Francis is being credited for helping bridge the divide by first sending letters to President Obama and President Raúl Castro of Cuba, and then having the Vatican host a diplomatic meeting between the two sides in October.
“The Holy Father wishes to express his warm congratulations for the historic decision,” Francis said in a statement issued Wednesday night by the Vatican.

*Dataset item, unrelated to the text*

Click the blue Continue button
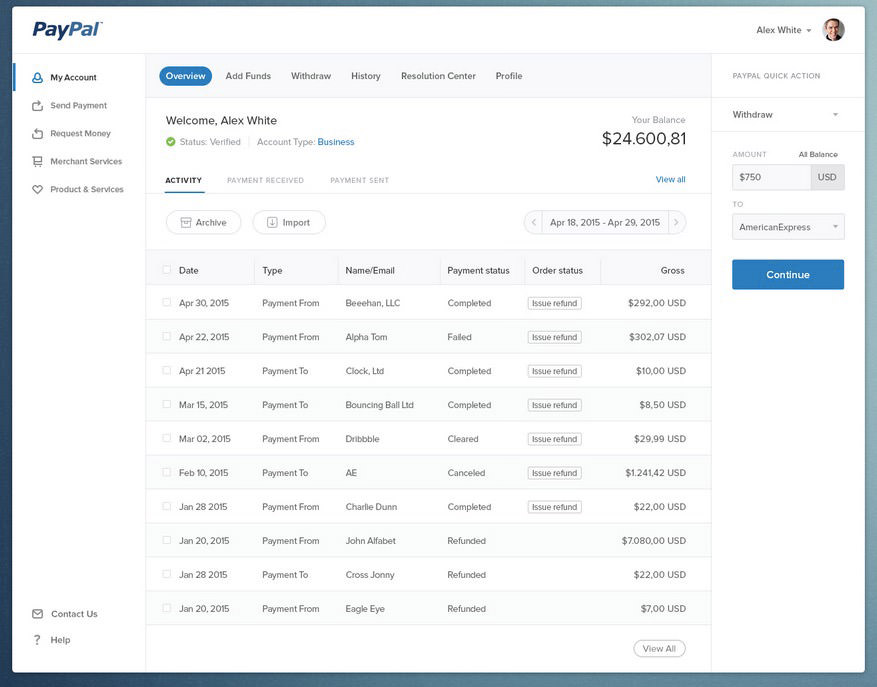The image size is (877, 687). [788, 275]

Sen. Marco Rubio, R-Florida, rebuked Pope Francis when he ritually attacked President Obama’s policy that was shaped by the Pope: promised that as the incoming chairman of the Senate Foreign Relations Committee’s Western Hemisphere subcommittee, he’ll “make every effort to block this dangerous and desperate attempt by the President to burnish his legacy at the Cuban people’s [sic] expense.” Rubio told CNN’s Wolf Blitzer he would do everything in his power to block any potential U.S. ambassador to Cuba even receive a vote. He also called the easing of economic restrictions “inexplicable” in a statement.
“Appeasing the Castro brothers will only cause other tyrants from Caracas to Tehran to Pyongyang to see that they can take advantage of President Obama’s naiveté during his final two years in office. As a result, America will be less safe as a result of the President’s change in policy,” he said.
The choice on so many issues from caring for the poor to inequality is clear: Pope Francis or the GOP?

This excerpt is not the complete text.